The proposals are wildly different and touch different parts of the EVM to achieve PQ migration. Unfortunately, they share the same common problem in that they all maintain their own separate list of cryptographic primitives or risk doing so, even EIP-7932 is guilty of this as it is only used by EIP-6404.

EIP-7932 was designed expressly to prevent this exact problem from occurring, so instead of worrying “how can I convert secp256k1 → generic PQ algorithm?”, new proposals can worry about “how can I convert secp256k1 → standard algorithm-agnostic interface?”.

After doing some reading on EIP-8164, I drafted #11357: Update EIP-7932: Add support for public key / signature separation
to make it easier to integrate EIP-7932 with EIP-8164. However, what I think is the best for keeping this EIP maximally standardized has not seemed to work out so well. So before I change any more things, I have decided to ask everyone else:

• What can I do to make EIP-7932 not another PQ algorithm pathway to irritate ACDE call members with?
• What needs to happen to EIP-7932 before it is technically feasible to have a Crypto frame type, an EIP-8164 ⟷ EIP-7932 integration and a stable interface for all future proposals?

CCs for visibility: (Apologies if you hate being pinged)
@prestwich @shemnon @matt

I’ll share where I’m coming from: I’m building SPECTER (x - @specter_pqspecter_pq), a post quantum stealth address protocol for Ethereum using ML-KEM-768, with a draft ERC extending ERC-5564. So I’ve been living in exactly this confusion, as someone writing a spec that sits above the transaction layer, I constantly have to make uncomfortable assumptions about what the signature layer below me is going to look like.

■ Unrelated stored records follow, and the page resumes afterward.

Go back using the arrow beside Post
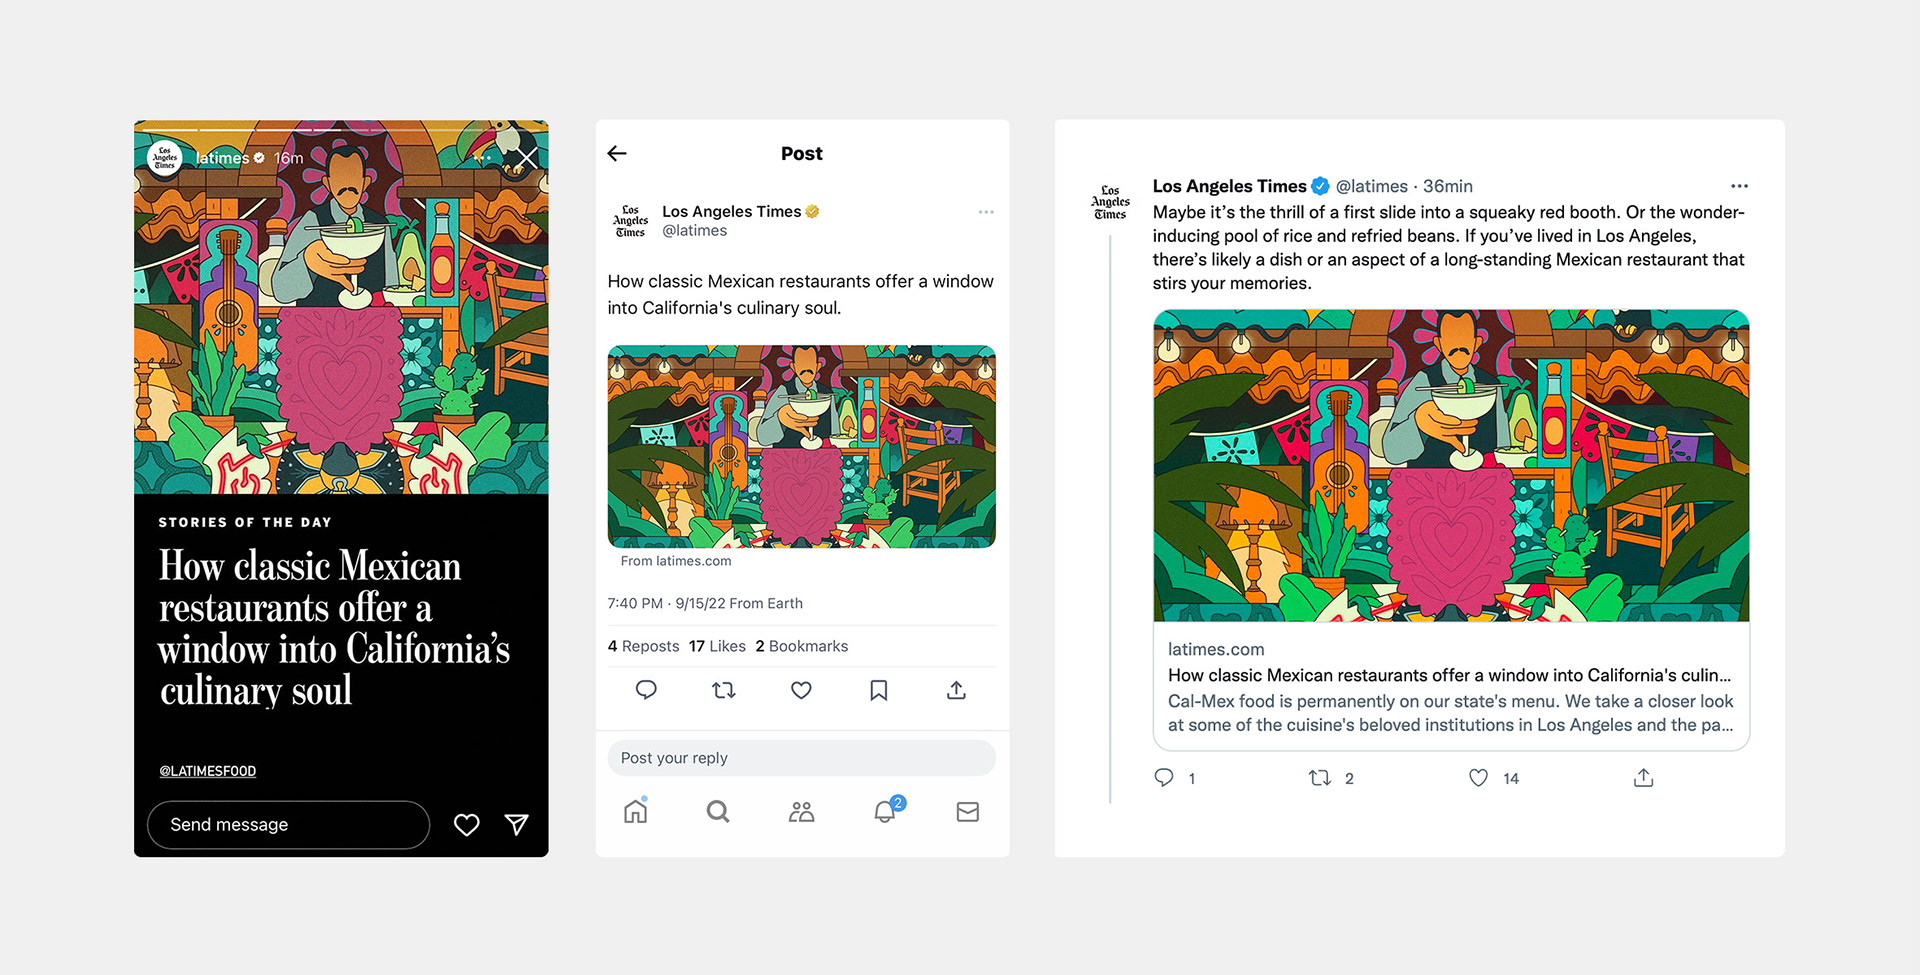This screenshot has width=1920, height=975. click(x=617, y=153)
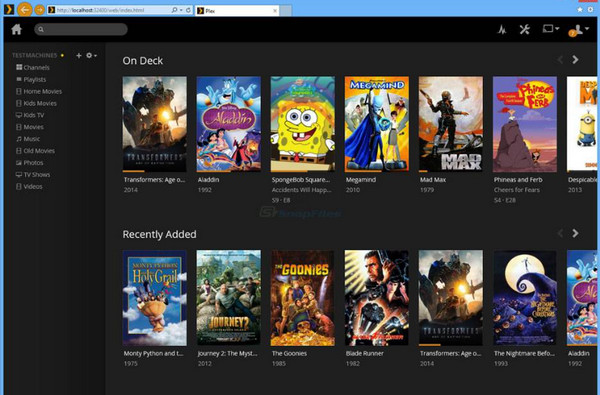
Task: Expand the user account menu
Action: click(579, 30)
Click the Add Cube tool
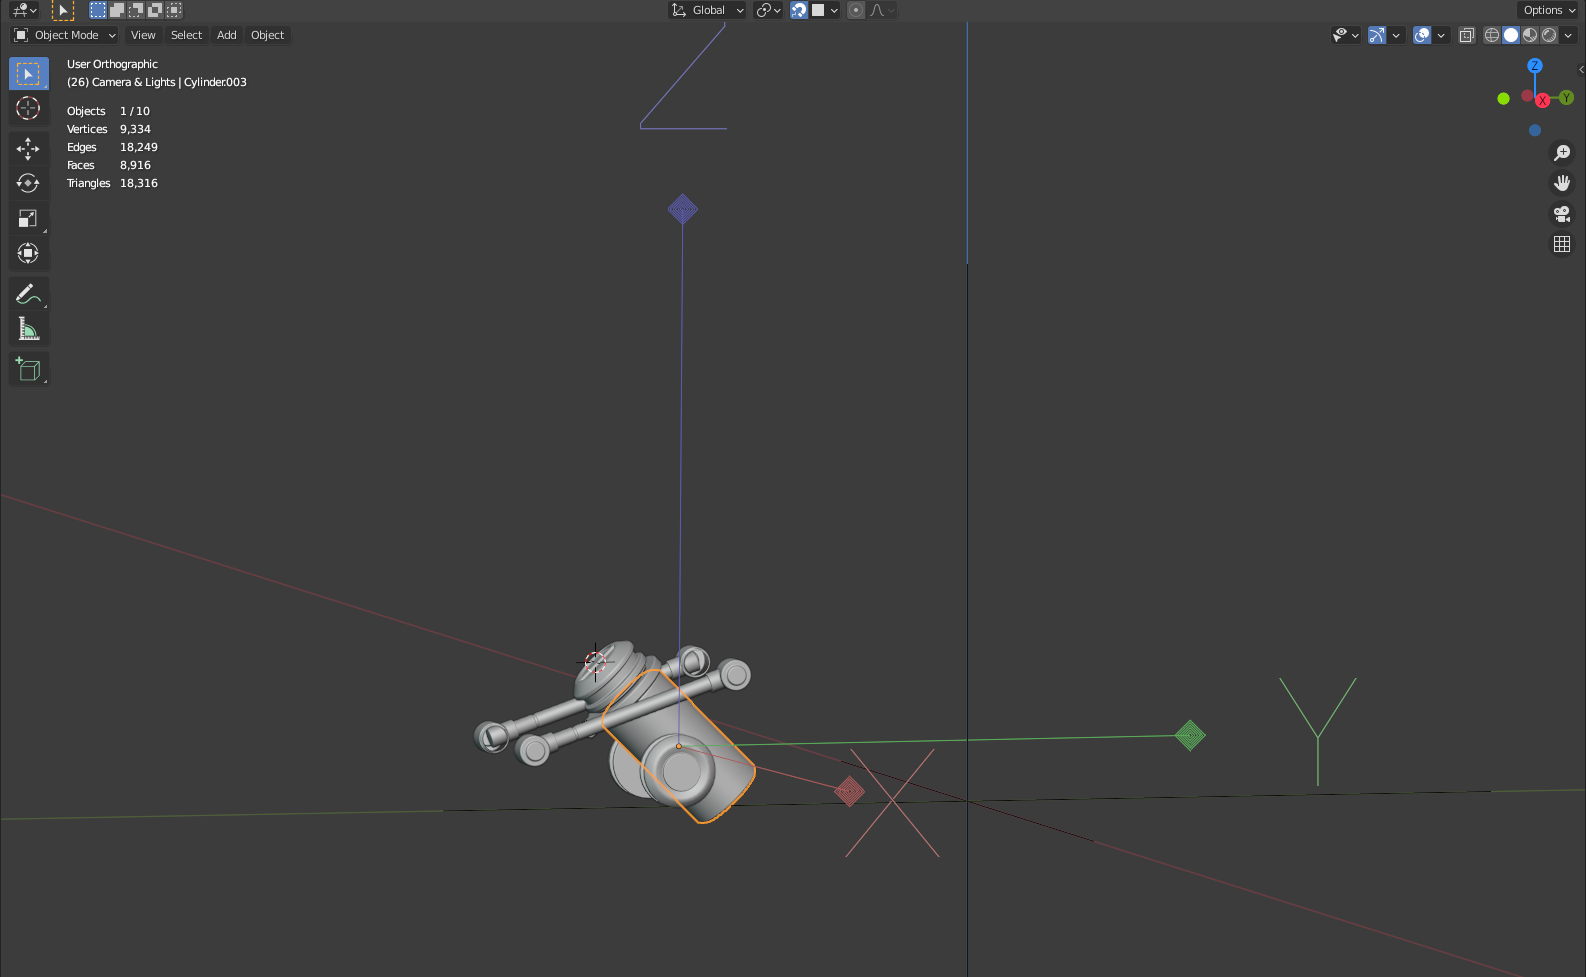 (28, 369)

That uncertainty is a real blocker for application layer PQ work.

For SPECTER specifically, I’m watching EIP-8141 most closely because the account
decides model maps cleanly to stealth address receivers generating ephemeral PQ keypairs. But without a stable EIP-7932 interface to anchor the algorithm side, I’m having to build against moving ground.

Would genuinely love to see a joint discussion between the EIP-7932, EIP-8141, and EIP-8164 authors to at least define the interface contract before any of these go further. Happy to contribute from the stealth/privacy/PQ application layer perspective.

Thank you for contributing, It’s nice to know that the problem of PQ interfaces constantly moving is an actual problem for developers. My current priority at the moment is ensuring flexibility with everything else, but once EIP-7932 goes into review, the interface would be pretty much complete.

Is there any specifics you would want from a stable interface, i.e. many precompiles with different functions, well-defined signatures, etc?

This points to something broader than post-quantum migration itself: crypto-agility.

Crypto-agility is an process to clearly separate three concerns that are currently getting mixed together:

- transaction and account model evolution,

- migration mechanisms for EOAs and smart accounts,

- algorithm registration, encoding, and verification interfaces.

The real risk is beyond cryptographic algorithms; it is fragmentation: wallets, apps, account implementations, and future EIPs could all converge on slightly different crypto interfaces.

From a crypto-agility perspective, the goal should be to make cryptographic transitions transparent, standardized, and measurable. That is what will reduce uncertainty for the ecosystem and make future migrations easier to coordinate.

Can you please explain why key/signature detachment matters?

The current system forces all signatures to be self-contained, this means that for non-recoverable signature schemes, they would have to embed the full public key inside each signature. Given that most post-quantum signature schemes have public keys in the size of KiBs, this is really inefficient.

If an account already has a key stored on chain and we already know it (e.g. EIP-8164: Native Key Delegation for EOAs), the signature does not have to be self-contained and we can embed the public key information later in the verification process. This’ll reduce the size of the transaction by a considerable amount.

I have updated this thread with the newest list of PQ EIPs. I’ll probably continue updating it with different proposals and their statuses.